Which leads me to my next lesson - rehearse.  We had the opportunity to do this, but I chose NOT to.  I get bored easily, so I thought it would benefit all if the scenes were fresh to us, especially me.  I was wrong.  I SOOO enjoyed working with the actors, that I wish I would have spent a little more time rehearsing scenes.  There were plenty of discussions beforehand - we really searched for answers together - but maybe we should have played some stuff out before the cameras rolled...again, maybe...I know, I'm so wishy washy.

If you want to direct, get a DP!  I have plenty of experience shooting and operating camera.  Some people actually think I'm pretty good at it.  Most of the footage in DR is striking, but some of the shots reminded me of the fact that I was wearing 10 hats at once, and if the direction didn't suffer, the photography did, and if the photography didn't suffer, the craft service did.  Point is, you can't do it all, especially if you're directing.  I tried to get a DP but it didn't work out.  In the end, I hope most people think I'm crazy for suggesting anyone else could have shot this film the way I did, but that may be wishful thinking.  Next time, I get a DP, even if I win awards for the photography.

Use a friggin' monitor!  I had all these wonderful ideas in pre-production.  One of them was, if we want to make a feature in 10 days (we needed 11 plus a b unit day) you can't have people standing around looking at a monitor.  I figured the flip screen on the camera was enough, well guess what, it's not!  The damn thing lied to me!  The actual image projects slightly wider than the screen, and in some shots we see things in the frame, like boom poles, and camera filter holders, that I did NOT see when shooting.  We'll need to crop and resize a few images because of it.  I think we did work faster without the monitor, but a little 7" screen would have been just fine, even if it meant an extra day of shooting.  Use a monitor people - I will for sure next time.

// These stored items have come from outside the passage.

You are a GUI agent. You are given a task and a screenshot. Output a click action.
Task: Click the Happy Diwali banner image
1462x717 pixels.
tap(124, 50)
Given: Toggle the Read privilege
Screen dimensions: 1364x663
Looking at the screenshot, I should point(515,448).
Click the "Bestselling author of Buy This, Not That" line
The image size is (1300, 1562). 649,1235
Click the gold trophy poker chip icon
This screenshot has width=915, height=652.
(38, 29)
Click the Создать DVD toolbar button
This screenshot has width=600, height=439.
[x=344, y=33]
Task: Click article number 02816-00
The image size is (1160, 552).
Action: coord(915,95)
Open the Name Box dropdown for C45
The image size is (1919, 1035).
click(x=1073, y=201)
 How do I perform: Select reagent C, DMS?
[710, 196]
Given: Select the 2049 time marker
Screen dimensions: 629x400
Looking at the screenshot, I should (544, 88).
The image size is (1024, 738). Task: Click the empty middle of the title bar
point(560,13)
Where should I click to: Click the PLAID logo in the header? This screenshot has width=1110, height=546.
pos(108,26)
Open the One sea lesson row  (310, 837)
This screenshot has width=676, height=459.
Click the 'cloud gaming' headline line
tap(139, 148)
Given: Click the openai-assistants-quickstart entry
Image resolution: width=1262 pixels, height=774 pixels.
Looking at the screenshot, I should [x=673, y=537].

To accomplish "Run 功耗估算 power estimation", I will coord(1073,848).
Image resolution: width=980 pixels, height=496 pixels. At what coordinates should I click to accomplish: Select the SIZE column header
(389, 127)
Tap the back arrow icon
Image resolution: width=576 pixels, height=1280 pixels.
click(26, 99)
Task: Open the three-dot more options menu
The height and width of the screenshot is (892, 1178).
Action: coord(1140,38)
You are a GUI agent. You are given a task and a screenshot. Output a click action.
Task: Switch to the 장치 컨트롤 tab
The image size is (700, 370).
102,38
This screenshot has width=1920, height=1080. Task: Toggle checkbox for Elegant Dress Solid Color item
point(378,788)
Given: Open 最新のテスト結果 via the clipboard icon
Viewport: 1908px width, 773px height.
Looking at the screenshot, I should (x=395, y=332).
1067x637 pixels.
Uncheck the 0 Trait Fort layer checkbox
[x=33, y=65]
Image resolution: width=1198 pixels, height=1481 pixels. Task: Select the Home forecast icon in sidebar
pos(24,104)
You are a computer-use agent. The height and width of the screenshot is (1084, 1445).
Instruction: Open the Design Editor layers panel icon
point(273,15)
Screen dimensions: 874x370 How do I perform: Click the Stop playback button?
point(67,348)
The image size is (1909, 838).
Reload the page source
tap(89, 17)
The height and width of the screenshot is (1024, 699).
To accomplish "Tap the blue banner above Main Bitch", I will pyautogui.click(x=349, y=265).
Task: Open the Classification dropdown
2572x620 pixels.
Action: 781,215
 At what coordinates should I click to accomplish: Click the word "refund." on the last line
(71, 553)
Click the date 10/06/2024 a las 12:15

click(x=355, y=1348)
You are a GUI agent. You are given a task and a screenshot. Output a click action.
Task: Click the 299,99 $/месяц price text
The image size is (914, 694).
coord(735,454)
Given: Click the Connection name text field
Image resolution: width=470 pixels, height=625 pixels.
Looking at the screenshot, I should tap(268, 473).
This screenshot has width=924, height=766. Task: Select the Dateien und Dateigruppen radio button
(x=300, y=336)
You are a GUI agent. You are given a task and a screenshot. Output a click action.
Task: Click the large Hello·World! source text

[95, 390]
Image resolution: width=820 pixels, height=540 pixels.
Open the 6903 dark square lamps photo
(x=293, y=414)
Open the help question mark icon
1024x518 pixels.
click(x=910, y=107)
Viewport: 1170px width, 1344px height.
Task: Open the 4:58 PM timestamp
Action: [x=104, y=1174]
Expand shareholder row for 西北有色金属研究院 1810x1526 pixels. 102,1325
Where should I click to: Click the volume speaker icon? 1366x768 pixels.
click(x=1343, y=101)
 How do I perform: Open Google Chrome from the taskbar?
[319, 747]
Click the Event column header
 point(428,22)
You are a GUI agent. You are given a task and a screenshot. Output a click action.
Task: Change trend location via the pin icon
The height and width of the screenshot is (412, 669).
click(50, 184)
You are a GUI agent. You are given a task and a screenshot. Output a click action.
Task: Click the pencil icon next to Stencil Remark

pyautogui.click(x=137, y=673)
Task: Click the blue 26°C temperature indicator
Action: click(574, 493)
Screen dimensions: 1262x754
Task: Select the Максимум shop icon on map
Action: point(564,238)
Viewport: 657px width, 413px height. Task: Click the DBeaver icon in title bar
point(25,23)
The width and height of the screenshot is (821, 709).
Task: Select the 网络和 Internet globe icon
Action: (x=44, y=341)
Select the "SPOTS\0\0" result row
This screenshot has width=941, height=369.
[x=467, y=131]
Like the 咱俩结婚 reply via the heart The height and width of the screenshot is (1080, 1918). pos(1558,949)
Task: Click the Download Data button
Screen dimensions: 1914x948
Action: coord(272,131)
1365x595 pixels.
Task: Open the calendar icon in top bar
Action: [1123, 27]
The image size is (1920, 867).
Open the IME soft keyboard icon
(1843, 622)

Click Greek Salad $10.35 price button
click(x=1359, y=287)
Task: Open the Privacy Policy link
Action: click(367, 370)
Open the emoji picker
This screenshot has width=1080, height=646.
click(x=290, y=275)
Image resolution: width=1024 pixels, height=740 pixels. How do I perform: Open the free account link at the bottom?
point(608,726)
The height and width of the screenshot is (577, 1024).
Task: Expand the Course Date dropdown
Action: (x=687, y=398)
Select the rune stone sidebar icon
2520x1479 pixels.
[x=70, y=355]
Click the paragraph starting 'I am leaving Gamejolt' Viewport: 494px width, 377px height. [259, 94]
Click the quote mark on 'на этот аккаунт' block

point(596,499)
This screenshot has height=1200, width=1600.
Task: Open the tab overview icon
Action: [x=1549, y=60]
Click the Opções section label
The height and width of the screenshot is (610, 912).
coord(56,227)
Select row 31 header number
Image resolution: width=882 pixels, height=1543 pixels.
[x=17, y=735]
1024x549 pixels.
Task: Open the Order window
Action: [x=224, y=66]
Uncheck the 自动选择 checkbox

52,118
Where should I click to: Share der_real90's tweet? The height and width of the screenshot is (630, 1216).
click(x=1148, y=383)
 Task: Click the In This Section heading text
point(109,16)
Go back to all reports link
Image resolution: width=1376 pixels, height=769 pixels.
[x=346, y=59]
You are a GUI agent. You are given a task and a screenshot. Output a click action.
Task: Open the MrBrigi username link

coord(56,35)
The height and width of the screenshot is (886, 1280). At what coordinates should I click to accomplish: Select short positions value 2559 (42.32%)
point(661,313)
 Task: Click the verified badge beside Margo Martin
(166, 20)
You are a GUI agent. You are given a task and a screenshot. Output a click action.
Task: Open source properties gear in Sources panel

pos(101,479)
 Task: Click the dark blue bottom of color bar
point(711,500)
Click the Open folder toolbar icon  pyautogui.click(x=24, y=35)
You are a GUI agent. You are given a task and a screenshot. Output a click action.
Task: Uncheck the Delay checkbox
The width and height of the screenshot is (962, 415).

Work with what you have.  We DID do this, so in this case I'm stating something that worked for us and allowed us to achieve our goal.  We shot with the money we thought we could actually raise and did not aim higher - we can get X amount of dollars, that's our budget.  We used locations we knew well and had ties or ins to, we used cast members we knew or came referred, wardrobe and props we owned, and so on and so on...the car Dan and Skye drive throughout the film is actually owned by our lead actor, Dan Van Hart!  That's the way to make a no-budge film!

Here's another thing we did - we were ambitious in our story.  We raised the stakes.  Many indies think they need to have two people in a room talking about shit no one cares about, except the filmmakers and their friends and family.  We took an indie, maverick attitude toward our production technique, and applied that shooting method to a film with high stakes, action, and drama.  We have fights, a kidnapping, a car crash, a crazy number of locations, police vehicles, and guns.  Our characters make tough decisions that lead to real consequences.  The story twists and turns.  There's little sit and talk here - we really went for it.  We're taking the audience on a ride.  That's what you need to do at any budget level.  It's not easy.  You have to be ambitious and find a way.  That was our greatest strength - making big things happen with the very little we had.  And you know how we did it...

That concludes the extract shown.